* _GOAL_
Continue the court transcript below, in which Mr Munday argues over soliciting for goods at a rubbish tip, starting right after its final sentence.

#### SOURCE EXCERPT ####

Munday v ACT
[2001] HCATrans 334
IN THE HIGH COURT OF AUSTRALIA
Registry No C12 of 2000
B e t w e e n -
LEONARD GEORGE MUNDAY
Applicant
and
AUSTRALIAN CAPITAL TERRITORY
Respondent
Application for special leave to appeal
GAUDRON J
McHUGH J
TRANSCRIPT OF PROCEEDINGS
AT CANBERRA ON FRIDAY, 14 SEPTEMBER 2001, AT 12.30 PM
Copyright in the High Court of Australia
MR L.G. MUNDAY appeared in person.
MR P.M. BISCOE, QC: If the Court pleases, I appear with my learned friend, MR M.S. HENRY, for the respondent. (instructed by the ACT Government Solicitor)
GAUDRON J: Yes, Mr Munday.
MR MUNDAY: Good afternoon, your Honours. The reason I am here today is that I have had a couple of court cases in the Supreme Court over a right for a person to ask other people for their property at a rubbish tip which they are about to abandon.
When I first got embarked on this matter I was arrested by the ACT Police and the ACT Government and the matter was overthrown in court and I was awarded damages. Shortly after that the ACT Government saw fit to start harassing me again, and trying to disencourage me from going to the rubbish tip. I was not the only person. There was a number of other people that actually go there, and they are mainly low income earners, people on pensions that pick up a few little odds and ends to try and sell at trash and treasure markets, or something. I decided to stop the harassment and to try and head off being arrested again, that I would take the matter to the Supreme Court of the ACT.
I appeared in the Supreme Court of the ACT on 8 July 1998. Justice Higgins was the honour at that particular time. He found that I was not allowed to what they class as “scavenge” for materials, that is, rummage through the rubbish to pick up things that I may be able to use. He did find that I had a right to solicit for goods. That means, your Honours, that I was able to approach other people who were depositing rubbish at the tip, and if they had items that I was interested in I was able to ask them for those items. Justice Higgins ruled that I could do that quite legally. I was not 100 per cent happy with judge Higgins’ decision, but I was willing to abide by the umpire’s decision. He told me that I could no longer scavenge at the tip, but I was allowed to solicit.
I then continued soliciting for several weeks, and not scavenging, just soliciting off other people who were actually going to the tip. Eventually the ACT Government put up a sign, and the sign said that you were not allowed to solicit, you were not allowed to beg, you were not allowed borrow, you were not allowed to do this and that. In Justice Higgins’ first judgment he actually told me that I had the right to solicit and I was allowed to do it, and that the ACT Government did not have the right to put up new signage to change this situation.
When they put up the new signage I went back to the Supreme Court for the second time. That was on 23 February 1999.

#### DATA ROWS ####

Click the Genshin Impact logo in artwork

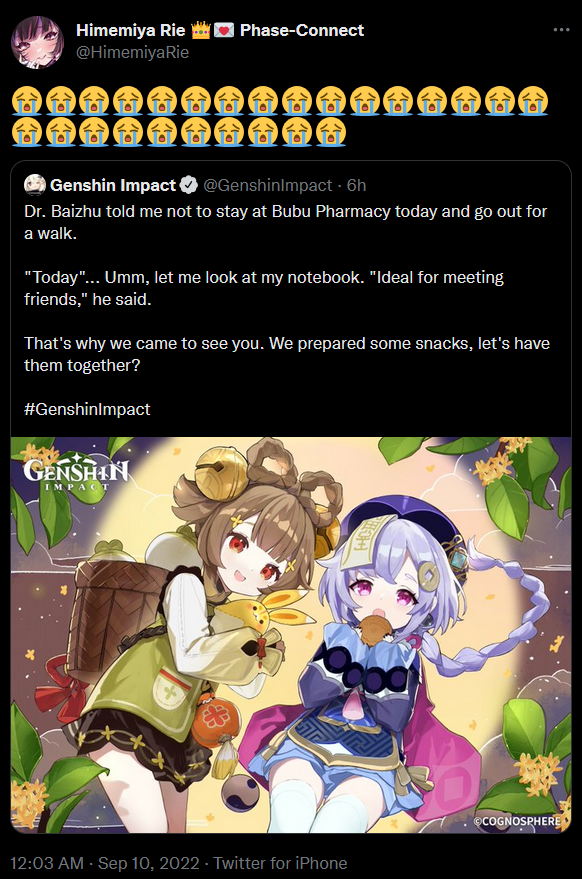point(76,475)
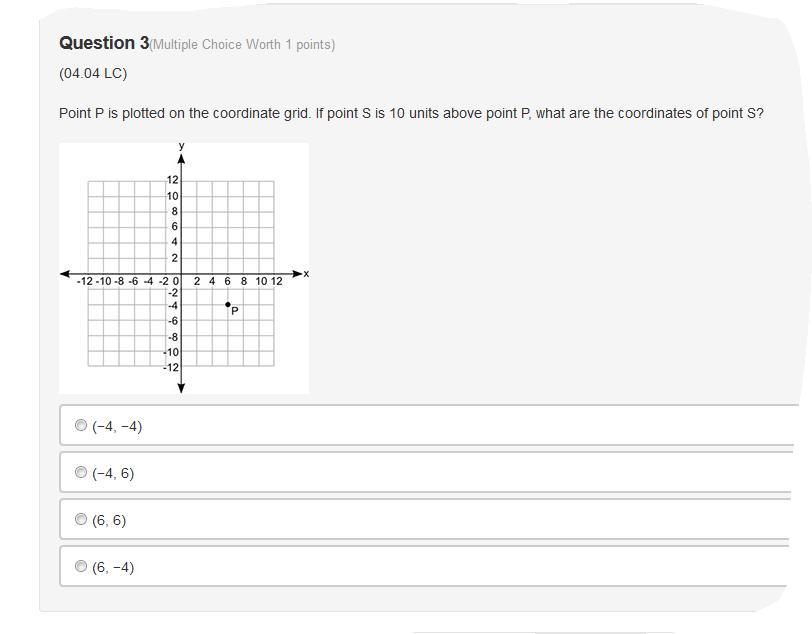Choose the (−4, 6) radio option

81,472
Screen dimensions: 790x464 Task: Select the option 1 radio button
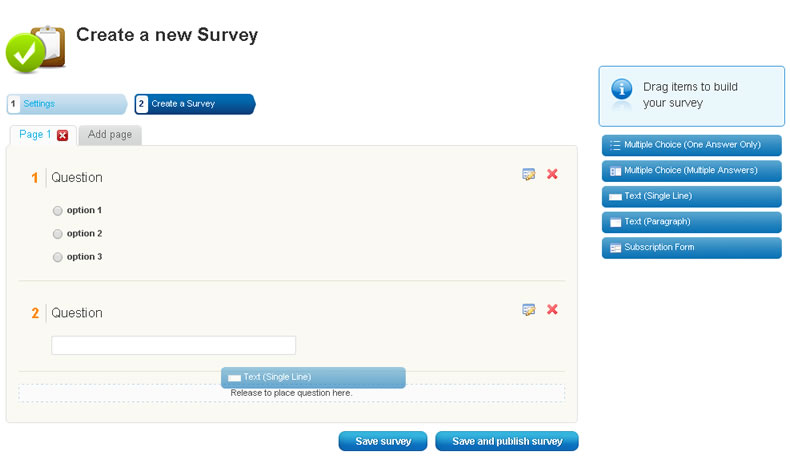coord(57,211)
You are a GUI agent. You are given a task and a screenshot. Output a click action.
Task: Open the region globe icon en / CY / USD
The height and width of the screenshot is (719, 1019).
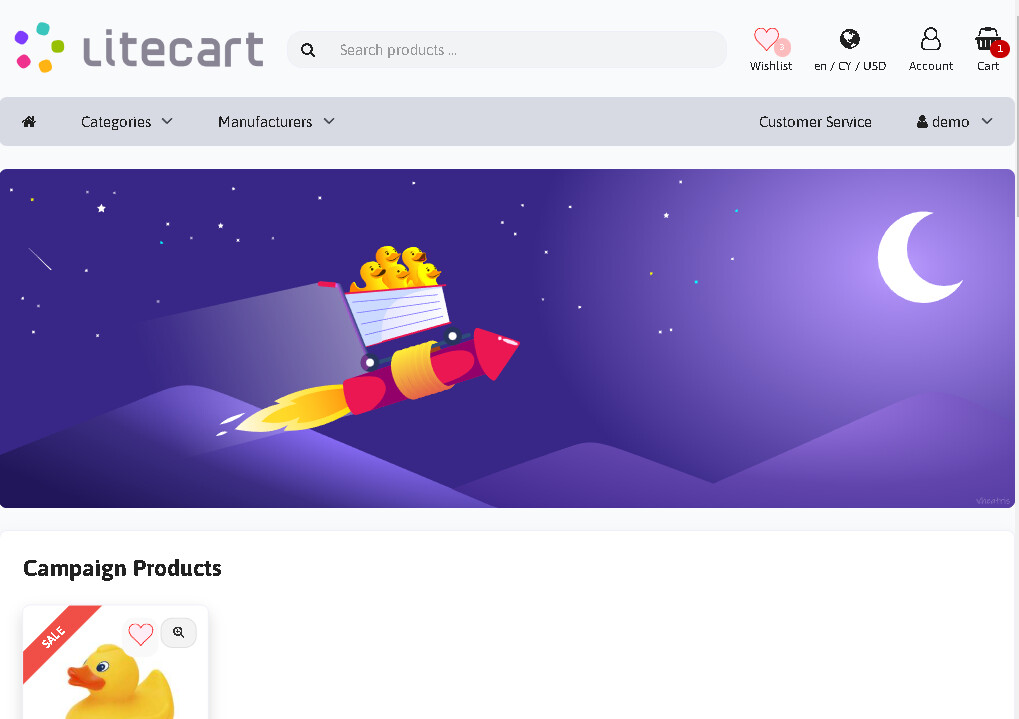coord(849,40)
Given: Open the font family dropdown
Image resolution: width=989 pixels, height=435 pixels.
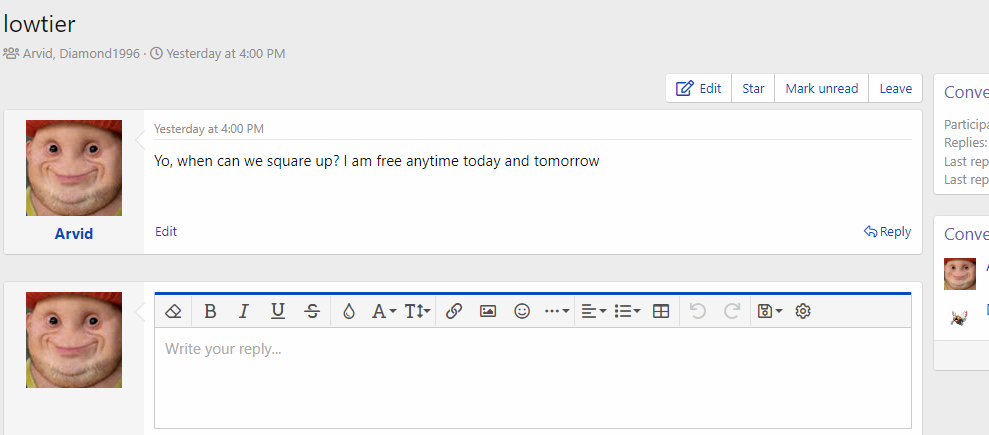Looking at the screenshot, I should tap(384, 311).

####
#### DATA ROWS ####

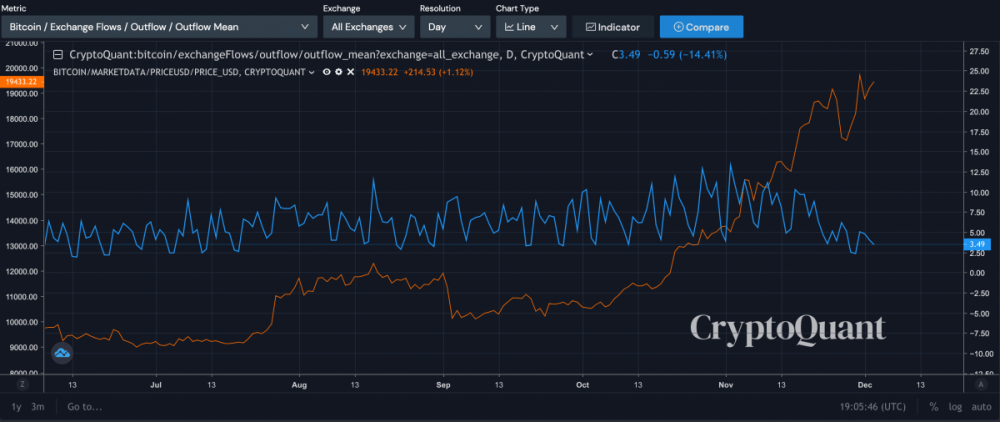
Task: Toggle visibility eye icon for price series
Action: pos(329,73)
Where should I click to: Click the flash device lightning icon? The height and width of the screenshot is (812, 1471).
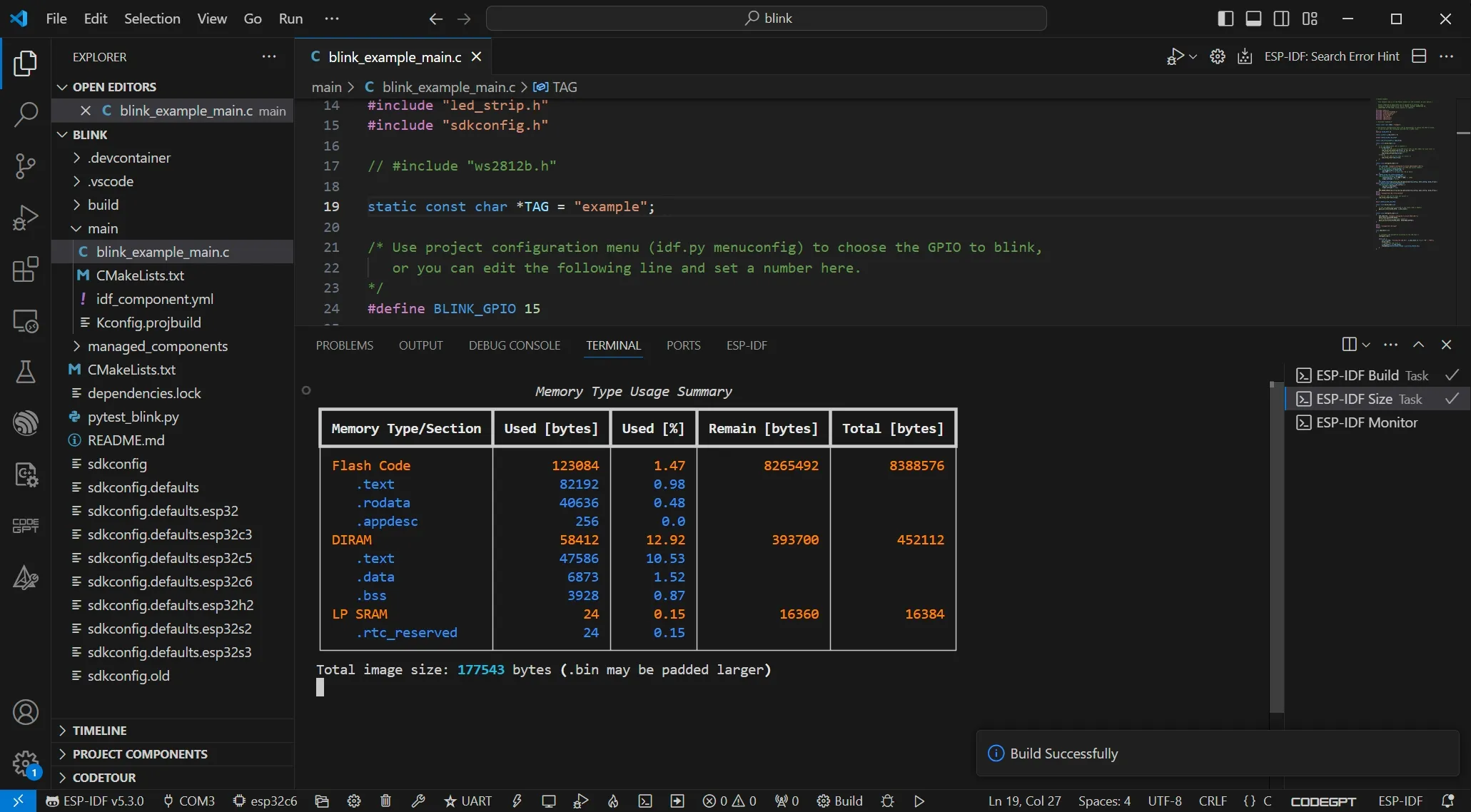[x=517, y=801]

####

* _RESPONSE BELOW_
GAUDRON J: How did you go back? There seems to be some problem about that. The first matter had concluded.
MR MUNDAY: In the first case, I think, your Honours, the judge said that I could go back if I needed to. He knew what the situation was. He knew the ACT Government would not be satisfied with the situation, and I think he just knew that we were going to go back eventually.
GAUDRON J: Where does that emerge?
MR MUNDAY: I think it just starts at the start, it says that, “If you need to come back leave will be granted to bring in short minutes of declaration and orders if required”, right.
GAUDRON J: Yes.
MR MUNDAY: I went into the Supreme Court. I mean I am a lay person, I have only been to first year in high school.
GAUDRON J: Yes.
MR MUNDAY: I went into the court and I said “I need to take an injunction out against the ACT Government employees because they are harassing me”. I filled out the forms and whatever way it was, we ended up back in court.
GAUDRON J: Yes, but it may be of some importance to know because, prima facie, the first matter had concluded.
MR MUNDAY: I do not think it actually concluded. I think it was a continuation, because I think Justice Higgins realised that the ACT Government were out to give me a hard time and that it would be back in a matter of a couple of weeks.
The court cases are still the same number, the two courts cases are the same number ‑ ‑ ‑
GAUDRON J: Yes, I know.
MR MUNDAY: They are classed as Munday Part 1 and Munday Part 2.
GAUDRON J: That “2” seems to be a bit of a problem.
MR MUNDAY: I do not know, I do not understand the law that well.
GAUDRON J: In this sense, by the time it came to Part 2 as you call it, the interests of Revolve were in issue.
MR MUNDAY: Probably it was always an issue.
GAUDRON J: Yes.
MR MUNDAY: Originally Revolve called the police about 18 months before that, and I was actually arrested, and I was locked up for three hours and I got an apology off the AFP and a sum of money for false imprisonment because they did not have that power.
Anyway, moving on if we could, I went back to court on 23 February 1999 and during the proceedings of the court - and like I say I am a lay person, I have been to first year in high school - during the proceedings of the court it was held over or something for a couple of days for the judge to make his decision on Part 2. In the meantime, there was a letter sent out from Justice Higgins’ office which said that he actually thought there may have some breaches of the Trade Practices Act involved and he would like submissions from both parties to these matters when they came back to court and he was going to recall the court.
The other learned side had just as much time, and right, as me to go and check up a few court cases. I went in and checked up a couple of court cases and the main two that I was looking at was Tillmanns Butchery and Kim Hughes. In the Tillmanns Butchery one there was a point there that people allowed to have supply of things to run a business or to earn an income. By stopping people going into the tip, the ACT Government was actually blocking supply to these other individuals who collect stuff for trash and treasure markets.
With the Kim Hughes court case, that was to do with a cricketer that was not allowed to derive an income. Now my understanding of it is, and other matters, that you are allowed to earn an income in this country from any legal avenue. If my legal avenue to earn a little bit besides what I get on a pension is to pick up a few items at the tip and maybe sell them, I think I am entitled to do that.
McHUGH J: The problem is, Mr Munday, although you are entitled to earn your living in any lawful way, the owner of property is entitled to prevent people coming on the land.
MR MUNDAY: That is quite correct.
McHUGH J: That is what the ACT has purported to do in this case. The question is whether or not it is lawful under the Trade Practices Act. If your argument is right it would mean, would it not, that Randwick Race Course could not stop somebody from setting up a pie stall?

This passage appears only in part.